Reproduce the lines below without changing anything in them.

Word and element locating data

* * * *

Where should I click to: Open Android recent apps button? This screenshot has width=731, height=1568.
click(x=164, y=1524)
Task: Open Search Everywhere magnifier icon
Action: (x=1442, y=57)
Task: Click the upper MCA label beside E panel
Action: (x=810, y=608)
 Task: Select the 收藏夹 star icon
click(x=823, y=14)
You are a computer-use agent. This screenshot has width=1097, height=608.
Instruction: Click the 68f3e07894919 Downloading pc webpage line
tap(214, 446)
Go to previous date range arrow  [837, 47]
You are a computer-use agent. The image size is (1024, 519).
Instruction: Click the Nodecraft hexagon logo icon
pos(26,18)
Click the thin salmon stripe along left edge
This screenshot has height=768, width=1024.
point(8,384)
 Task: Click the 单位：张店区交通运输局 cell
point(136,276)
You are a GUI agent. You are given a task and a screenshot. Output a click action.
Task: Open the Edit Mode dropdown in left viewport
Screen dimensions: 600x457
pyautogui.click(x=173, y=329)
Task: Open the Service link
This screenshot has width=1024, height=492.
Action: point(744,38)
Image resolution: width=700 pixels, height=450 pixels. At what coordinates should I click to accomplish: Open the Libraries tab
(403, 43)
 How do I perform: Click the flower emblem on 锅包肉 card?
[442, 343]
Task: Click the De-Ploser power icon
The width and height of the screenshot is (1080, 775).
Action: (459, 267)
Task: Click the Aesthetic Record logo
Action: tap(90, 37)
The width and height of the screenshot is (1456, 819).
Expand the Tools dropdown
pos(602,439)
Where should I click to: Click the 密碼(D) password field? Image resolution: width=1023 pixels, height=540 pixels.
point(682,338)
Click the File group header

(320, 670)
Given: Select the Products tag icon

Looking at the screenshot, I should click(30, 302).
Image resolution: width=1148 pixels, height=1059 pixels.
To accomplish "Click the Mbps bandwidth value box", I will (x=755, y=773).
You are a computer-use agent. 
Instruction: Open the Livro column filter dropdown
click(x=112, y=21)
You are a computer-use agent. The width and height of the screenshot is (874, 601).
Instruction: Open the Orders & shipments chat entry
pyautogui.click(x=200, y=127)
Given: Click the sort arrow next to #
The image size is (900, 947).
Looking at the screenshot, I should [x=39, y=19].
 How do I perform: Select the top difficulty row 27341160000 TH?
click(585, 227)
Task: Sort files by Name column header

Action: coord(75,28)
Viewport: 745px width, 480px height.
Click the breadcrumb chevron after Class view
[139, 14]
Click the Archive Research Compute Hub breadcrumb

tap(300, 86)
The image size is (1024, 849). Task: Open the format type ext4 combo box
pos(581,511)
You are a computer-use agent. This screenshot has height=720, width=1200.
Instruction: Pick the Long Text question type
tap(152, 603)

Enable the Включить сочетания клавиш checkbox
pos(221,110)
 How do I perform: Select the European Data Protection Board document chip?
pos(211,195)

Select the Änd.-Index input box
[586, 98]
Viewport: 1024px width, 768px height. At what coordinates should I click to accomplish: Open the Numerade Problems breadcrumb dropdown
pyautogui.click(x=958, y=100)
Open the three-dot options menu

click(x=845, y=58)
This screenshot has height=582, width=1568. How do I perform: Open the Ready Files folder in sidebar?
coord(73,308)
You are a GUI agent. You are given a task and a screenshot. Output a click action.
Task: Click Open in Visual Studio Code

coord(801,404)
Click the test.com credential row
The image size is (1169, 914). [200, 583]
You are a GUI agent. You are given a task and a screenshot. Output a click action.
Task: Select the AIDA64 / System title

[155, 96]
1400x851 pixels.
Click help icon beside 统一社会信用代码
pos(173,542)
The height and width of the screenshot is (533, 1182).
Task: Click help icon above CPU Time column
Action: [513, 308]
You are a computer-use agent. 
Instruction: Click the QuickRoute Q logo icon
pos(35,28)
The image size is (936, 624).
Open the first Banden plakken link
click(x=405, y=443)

* * * *

→ **COMPLETED TASK**:
Where should I click to: Open Android recent apps button? This screenshot has width=731, height=1568.
click(x=164, y=1524)
Task: Open Search Everywhere magnifier icon
Action: (x=1442, y=57)
Task: Click the upper MCA label beside E panel
Action: (x=810, y=608)
 Task: Select the 收藏夹 star icon
click(x=823, y=14)
You are a computer-use agent. This screenshot has width=1097, height=608.
Instruction: Click the 68f3e07894919 Downloading pc webpage line
tap(214, 446)
Go to previous date range arrow  [837, 47]
You are a computer-use agent. The image size is (1024, 519).
Instruction: Click the Nodecraft hexagon logo icon
pos(26,18)
Click the thin salmon stripe along left edge
This screenshot has height=768, width=1024.
point(8,384)
 Task: Click the 单位：张店区交通运输局 cell
point(136,276)
You are a GUI agent. You are given a task and a screenshot. Output a click action.
Task: Open the Edit Mode dropdown in left viewport
Screen dimensions: 600x457
pyautogui.click(x=173, y=329)
Task: Open the Service link
This screenshot has width=1024, height=492.
Action: point(744,38)
Image resolution: width=700 pixels, height=450 pixels. At what coordinates should I click to accomplish: Open the Libraries tab
(403, 43)
 How do I perform: Click the flower emblem on 锅包肉 card?
[442, 343]
Task: Click the De-Ploser power icon
The width and height of the screenshot is (1080, 775).
Action: (459, 267)
Task: Click the Aesthetic Record logo
Action: tap(90, 37)
The width and height of the screenshot is (1456, 819).
Expand the Tools dropdown
pos(602,439)
Where should I click to: Click the 密碼(D) password field? Image resolution: width=1023 pixels, height=540 pixels.
point(682,338)
Click the File group header

(320, 670)
Given: Select the Products tag icon

Looking at the screenshot, I should click(30, 302).
Image resolution: width=1148 pixels, height=1059 pixels.
To accomplish "Click the Mbps bandwidth value box", I will (x=755, y=773).
You are a computer-use agent. 
Instruction: Open the Livro column filter dropdown
click(x=112, y=21)
You are a computer-use agent. The width and height of the screenshot is (874, 601).
Instruction: Open the Orders & shipments chat entry
pyautogui.click(x=200, y=127)
Given: Click the sort arrow next to #
The image size is (900, 947).
Looking at the screenshot, I should [x=39, y=19].
 How do I perform: Select the top difficulty row 27341160000 TH?
click(585, 227)
Task: Sort files by Name column header

Action: coord(75,28)
Viewport: 745px width, 480px height.
Click the breadcrumb chevron after Class view
[139, 14]
Click the Archive Research Compute Hub breadcrumb

tap(300, 86)
The image size is (1024, 849). Task: Open the format type ext4 combo box
pos(581,511)
You are a computer-use agent. This screenshot has height=720, width=1200.
Instruction: Pick the Long Text question type
tap(152, 603)

Enable the Включить сочетания клавиш checkbox
pos(221,110)
 How do I perform: Select the European Data Protection Board document chip?
pos(211,195)

Select the Änd.-Index input box
[586, 98]
Viewport: 1024px width, 768px height. At what coordinates should I click to accomplish: Open the Numerade Problems breadcrumb dropdown
pyautogui.click(x=958, y=100)
Open the three-dot options menu

click(x=845, y=58)
This screenshot has height=582, width=1568. How do I perform: Open the Ready Files folder in sidebar?
coord(73,308)
You are a GUI agent. You are given a task and a screenshot. Output a click action.
Task: Click Open in Visual Studio Code

coord(801,404)
Click the test.com credential row
The image size is (1169, 914). [200, 583]
You are a GUI agent. You are given a task and a screenshot. Output a click action.
Task: Select the AIDA64 / System title

[155, 96]
1400x851 pixels.
Click help icon beside 统一社会信用代码
pos(173,542)
The height and width of the screenshot is (533, 1182).
Task: Click help icon above CPU Time column
Action: [513, 308]
You are a computer-use agent. 
Instruction: Click the QuickRoute Q logo icon
pos(35,28)
The image size is (936, 624).
Open the first Banden plakken link
click(x=405, y=443)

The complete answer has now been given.